Severe Chinese Restrictions Could Be a Direct Threat to Oil Demand
August 23, 2021
The Baker Hughes Rig Count had crude oil rigs up 8 to a total of 405 rigs. The last few weeks have brought the addition of several crude oil rigs and US production was up in last week’s inventory report so maybe the market does get a few extra barrels going forward. Last year at this time there were 183 crude oil rigs in operation.
Oil prices fell hard on Friday and it was another week of lower prices. Oil prices were off 2.2% on Friday mainly driven by the continued cases of COVID-19. After last week’s selloff prices are bouncing this morning higher in what is likely a near-term corrective rally. The US dollar has pulled back helping this current bounce in energy markets. Last week energy prices were down 8% to 9% in value and prices traded down to a nine-month low. The bulls have some work to do now to reestablish the uptrend. At a minimum, this market settles into a trading range.

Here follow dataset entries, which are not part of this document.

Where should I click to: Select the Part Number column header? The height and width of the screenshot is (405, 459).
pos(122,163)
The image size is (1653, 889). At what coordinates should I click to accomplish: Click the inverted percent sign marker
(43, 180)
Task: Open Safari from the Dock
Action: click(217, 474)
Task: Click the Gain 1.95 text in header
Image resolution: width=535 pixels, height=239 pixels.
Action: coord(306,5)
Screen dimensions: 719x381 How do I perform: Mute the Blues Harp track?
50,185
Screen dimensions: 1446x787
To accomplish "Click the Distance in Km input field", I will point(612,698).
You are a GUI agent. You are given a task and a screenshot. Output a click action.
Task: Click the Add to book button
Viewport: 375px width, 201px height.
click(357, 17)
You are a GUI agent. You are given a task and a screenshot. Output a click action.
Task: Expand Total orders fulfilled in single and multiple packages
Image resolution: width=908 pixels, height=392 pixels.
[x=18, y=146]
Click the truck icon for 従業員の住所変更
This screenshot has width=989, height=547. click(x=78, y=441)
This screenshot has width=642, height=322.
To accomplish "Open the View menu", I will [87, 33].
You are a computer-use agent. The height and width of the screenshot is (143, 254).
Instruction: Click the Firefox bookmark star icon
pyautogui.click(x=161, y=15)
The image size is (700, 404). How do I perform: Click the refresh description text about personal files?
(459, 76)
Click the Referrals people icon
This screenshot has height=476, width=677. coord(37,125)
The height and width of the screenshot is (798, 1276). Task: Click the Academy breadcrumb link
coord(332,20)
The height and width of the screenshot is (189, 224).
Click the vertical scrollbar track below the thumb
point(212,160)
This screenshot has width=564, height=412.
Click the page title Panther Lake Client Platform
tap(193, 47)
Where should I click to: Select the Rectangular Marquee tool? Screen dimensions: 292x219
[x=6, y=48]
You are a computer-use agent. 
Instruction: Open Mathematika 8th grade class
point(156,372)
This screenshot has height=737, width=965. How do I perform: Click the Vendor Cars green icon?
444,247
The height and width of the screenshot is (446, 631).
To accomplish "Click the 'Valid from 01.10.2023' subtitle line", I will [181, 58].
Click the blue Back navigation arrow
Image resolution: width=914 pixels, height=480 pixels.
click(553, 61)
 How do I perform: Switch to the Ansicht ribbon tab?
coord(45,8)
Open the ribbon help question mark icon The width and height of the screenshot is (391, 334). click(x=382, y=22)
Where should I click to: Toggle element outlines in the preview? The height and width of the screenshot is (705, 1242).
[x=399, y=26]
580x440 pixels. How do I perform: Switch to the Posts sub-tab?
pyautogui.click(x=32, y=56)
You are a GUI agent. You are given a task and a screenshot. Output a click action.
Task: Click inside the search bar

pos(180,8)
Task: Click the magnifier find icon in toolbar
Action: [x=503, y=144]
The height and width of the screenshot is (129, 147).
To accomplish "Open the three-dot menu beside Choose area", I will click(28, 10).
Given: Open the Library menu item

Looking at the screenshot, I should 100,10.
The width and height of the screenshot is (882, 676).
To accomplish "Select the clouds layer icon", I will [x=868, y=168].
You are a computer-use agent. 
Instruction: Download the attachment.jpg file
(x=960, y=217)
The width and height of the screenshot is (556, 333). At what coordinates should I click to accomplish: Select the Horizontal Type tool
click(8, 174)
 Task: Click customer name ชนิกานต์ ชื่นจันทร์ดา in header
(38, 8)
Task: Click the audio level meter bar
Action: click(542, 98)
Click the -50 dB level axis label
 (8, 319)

The cost for shipping has been very strong and prices have gone up, but this stat caught my eye. The Global Freight Index is up 468% year or year.
China imposed new restrictions with its zero-tolerance policy on coronavirus policy. The most recent one is the disinfecting ships, which in turn is causing port congestion and shipping delays. John Kilduff of Again Capital said China is acting severely for minimal outbreaks, which is a direct threat to the oil demand.